In Python, when an item is retrieved from Dynamo DB using boto3, a schema like the following is obtained.

{
  "ACTIVE": {
    "BOOL": true
  },
  "CRC": {
    "N": "-1600155180"
  },
  "ID": {
    "S": "bewfv43843b"
  },
  "params": {
    "M": {
      "customer": {
        "S": "TEST"
      },
      "index": {
        "N": "1"
      }
    }
  },
  "THIS_STATUS": {
    "N": "10"
  },
  "TYPE": {
    "N": "22"
  }
}

Also when inserting or scanning, dictionaries have to be converted in this fashion. I haven't been able to find a wrapper that takes care of such conversion. Since apparently boto3 does not support this, are there better alternatives than implementing code for it?

manelmc
  • 937
  • 2
  • 7
  • 17
  • The response syntax is already in `dict`. No conversion required. boto3 documentation show it is a `dict` object http://boto3.readthedocs.io/en/latest/reference/services/dynamodb.html#DynamoDB.Client.get_item – mootmoot May 03 '17 at 12:28
  • 9
    Yes It is a dict object but the types have to be made explicit. That's why I refer to it as a conversion. – manelmc May 03 '17 at 12:51
  • 1
    Maybe you question title doesn't tally with your need. Please change the title and clarify what you need. Bare in mind that, there is no "standard" parser for NoSQL results. You need to deal with each element data definition. – mootmoot May 03 '17 at 14:05
  • 3
    @manelmc The boto3 `Table` resource will do this for you. [docs](http://boto3.readthedocs.io/en/latest/reference/services/dynamodb.html#table) – Jordon Phillips May 03 '17 at 23:39
  • Thanks @JordonPhillips that's exactly what I was looking for, sorry if my question is misleading. – manelmc May 04 '17 at 08:41
  • Perhaps the phrase should be "a straightforward dictionary " ... – MikeW Jun 01 '23 at 11:31

4 Answers4

114

In order to understand how to solve this, it's important to recognize that boto3 has two basic modes of operation: one that uses the low-level Client API, and one that uses higher level abstractions like Table. The data structure shown in the question is an example of what is consumed/produced by the low-level API, which is also used by the AWS CLI and the dynamodb web services.

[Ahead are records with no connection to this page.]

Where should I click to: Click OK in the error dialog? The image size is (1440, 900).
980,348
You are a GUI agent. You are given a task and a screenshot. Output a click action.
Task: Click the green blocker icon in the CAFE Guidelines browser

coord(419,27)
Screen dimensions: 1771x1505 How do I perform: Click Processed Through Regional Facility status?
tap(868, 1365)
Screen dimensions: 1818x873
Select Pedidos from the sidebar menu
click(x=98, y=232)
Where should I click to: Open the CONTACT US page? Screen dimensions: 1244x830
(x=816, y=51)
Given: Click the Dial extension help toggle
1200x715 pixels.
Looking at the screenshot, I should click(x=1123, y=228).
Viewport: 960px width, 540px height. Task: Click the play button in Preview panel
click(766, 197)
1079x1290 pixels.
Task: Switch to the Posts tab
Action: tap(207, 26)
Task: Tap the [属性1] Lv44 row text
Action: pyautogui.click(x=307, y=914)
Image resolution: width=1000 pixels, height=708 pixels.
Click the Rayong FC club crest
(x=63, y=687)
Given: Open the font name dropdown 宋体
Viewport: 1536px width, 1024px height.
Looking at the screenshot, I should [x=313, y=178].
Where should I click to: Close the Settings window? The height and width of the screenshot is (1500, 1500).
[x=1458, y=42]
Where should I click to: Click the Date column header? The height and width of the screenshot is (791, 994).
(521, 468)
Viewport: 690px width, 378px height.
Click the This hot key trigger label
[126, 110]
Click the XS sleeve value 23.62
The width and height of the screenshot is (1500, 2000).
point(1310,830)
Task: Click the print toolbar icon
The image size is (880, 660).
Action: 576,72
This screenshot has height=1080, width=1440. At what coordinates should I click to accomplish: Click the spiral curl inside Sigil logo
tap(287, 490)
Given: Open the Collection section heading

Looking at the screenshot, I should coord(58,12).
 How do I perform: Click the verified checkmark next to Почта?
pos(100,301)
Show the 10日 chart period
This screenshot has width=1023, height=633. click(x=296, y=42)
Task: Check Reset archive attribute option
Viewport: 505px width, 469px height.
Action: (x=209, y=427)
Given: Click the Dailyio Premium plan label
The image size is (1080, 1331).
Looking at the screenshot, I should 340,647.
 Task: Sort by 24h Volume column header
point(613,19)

To answer your question - if you can work exclusively with the high-level abstractions like Table when using boto3 then things will be quite a bit easier for you, as the comments suggest. Then you can sidestep the whole problem - python types are marshaled to and from the low-level data format for you.

However, there are some times when it's not possible to use those high-level constructs exclusively. I specifically ran into this problem when dealing with DynamoDB streams attached to Lambdas. The inputs to the lambda are always in the low-level format, and that format is harder to work with IMO.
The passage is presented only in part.